Task directions: Output the entries verbatim, including every line.

Material for the task:
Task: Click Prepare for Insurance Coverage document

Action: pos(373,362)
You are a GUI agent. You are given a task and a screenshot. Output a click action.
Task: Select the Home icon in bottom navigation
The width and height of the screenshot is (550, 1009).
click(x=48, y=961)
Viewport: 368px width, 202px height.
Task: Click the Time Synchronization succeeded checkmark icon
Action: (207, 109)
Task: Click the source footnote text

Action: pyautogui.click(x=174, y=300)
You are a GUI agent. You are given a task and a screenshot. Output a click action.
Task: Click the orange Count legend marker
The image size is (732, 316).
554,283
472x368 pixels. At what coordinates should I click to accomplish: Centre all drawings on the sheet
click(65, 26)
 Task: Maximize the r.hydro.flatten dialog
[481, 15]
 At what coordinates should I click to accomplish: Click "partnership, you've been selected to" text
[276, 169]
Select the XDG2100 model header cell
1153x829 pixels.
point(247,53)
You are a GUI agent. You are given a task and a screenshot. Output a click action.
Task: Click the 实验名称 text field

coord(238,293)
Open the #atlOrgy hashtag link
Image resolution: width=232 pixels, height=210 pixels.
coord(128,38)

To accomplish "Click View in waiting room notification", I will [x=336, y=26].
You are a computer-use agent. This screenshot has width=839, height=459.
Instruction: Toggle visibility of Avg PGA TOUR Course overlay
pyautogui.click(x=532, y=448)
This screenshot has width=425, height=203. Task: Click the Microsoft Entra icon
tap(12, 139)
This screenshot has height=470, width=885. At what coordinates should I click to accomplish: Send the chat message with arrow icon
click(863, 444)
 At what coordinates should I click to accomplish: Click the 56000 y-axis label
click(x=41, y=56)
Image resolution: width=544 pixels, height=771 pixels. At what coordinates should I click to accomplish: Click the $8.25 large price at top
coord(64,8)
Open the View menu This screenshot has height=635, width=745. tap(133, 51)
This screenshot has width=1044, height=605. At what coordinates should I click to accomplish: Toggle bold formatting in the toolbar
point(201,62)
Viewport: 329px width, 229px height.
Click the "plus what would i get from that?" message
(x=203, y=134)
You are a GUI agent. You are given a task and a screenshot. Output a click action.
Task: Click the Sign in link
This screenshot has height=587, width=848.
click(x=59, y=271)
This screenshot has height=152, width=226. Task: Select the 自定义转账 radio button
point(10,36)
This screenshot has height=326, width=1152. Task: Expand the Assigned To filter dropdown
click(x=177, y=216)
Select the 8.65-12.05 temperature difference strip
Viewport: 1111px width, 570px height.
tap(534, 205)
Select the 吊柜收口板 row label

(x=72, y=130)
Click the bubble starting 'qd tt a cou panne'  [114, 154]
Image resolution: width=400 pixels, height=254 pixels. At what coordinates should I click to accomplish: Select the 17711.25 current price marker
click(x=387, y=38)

Completed exercise:
Task: Click Prepare for Insurance Coverage document

Action: pos(373,362)
You are a GUI agent. You are given a task and a screenshot. Output a click action.
Task: Select the Home icon in bottom navigation
The width and height of the screenshot is (550, 1009).
click(x=48, y=961)
Viewport: 368px width, 202px height.
Task: Click the Time Synchronization succeeded checkmark icon
Action: (207, 109)
Task: Click the source footnote text

Action: pyautogui.click(x=174, y=300)
You are a GUI agent. You are given a task and a screenshot. Output a click action.
Task: Click the orange Count legend marker
The image size is (732, 316).
554,283
472x368 pixels. At what coordinates should I click to accomplish: Centre all drawings on the sheet
click(65, 26)
 Task: Maximize the r.hydro.flatten dialog
[481, 15]
 At what coordinates should I click to accomplish: Click "partnership, you've been selected to" text
[276, 169]
Select the XDG2100 model header cell
1153x829 pixels.
point(247,53)
You are a GUI agent. You are given a task and a screenshot. Output a click action.
Task: Click the 实验名称 text field

coord(238,293)
Open the #atlOrgy hashtag link
Image resolution: width=232 pixels, height=210 pixels.
coord(128,38)

To accomplish "Click View in waiting room notification", I will [x=336, y=26].
You are a computer-use agent. This screenshot has width=839, height=459.
Instruction: Toggle visibility of Avg PGA TOUR Course overlay
pyautogui.click(x=532, y=448)
This screenshot has width=425, height=203. Task: Click the Microsoft Entra icon
tap(12, 139)
This screenshot has height=470, width=885. At what coordinates should I click to accomplish: Send the chat message with arrow icon
click(863, 444)
 At what coordinates should I click to accomplish: Click the 56000 y-axis label
click(x=41, y=56)
Image resolution: width=544 pixels, height=771 pixels. At what coordinates should I click to accomplish: Click the $8.25 large price at top
coord(64,8)
Open the View menu This screenshot has height=635, width=745. tap(133, 51)
This screenshot has width=1044, height=605. At what coordinates should I click to accomplish: Toggle bold formatting in the toolbar
point(201,62)
Viewport: 329px width, 229px height.
Click the "plus what would i get from that?" message
(x=203, y=134)
You are a GUI agent. You are given a task and a screenshot. Output a click action.
Task: Click the Sign in link
This screenshot has height=587, width=848.
click(x=59, y=271)
This screenshot has height=152, width=226. Task: Select the 自定义转账 radio button
point(10,36)
This screenshot has height=326, width=1152. Task: Expand the Assigned To filter dropdown
click(x=177, y=216)
Select the 8.65-12.05 temperature difference strip
Viewport: 1111px width, 570px height.
tap(534, 205)
Select the 吊柜收口板 row label

(x=72, y=130)
Click the bubble starting 'qd tt a cou panne'  [114, 154]
Image resolution: width=400 pixels, height=254 pixels. At what coordinates should I click to accomplish: Select the 17711.25 current price marker
click(x=387, y=38)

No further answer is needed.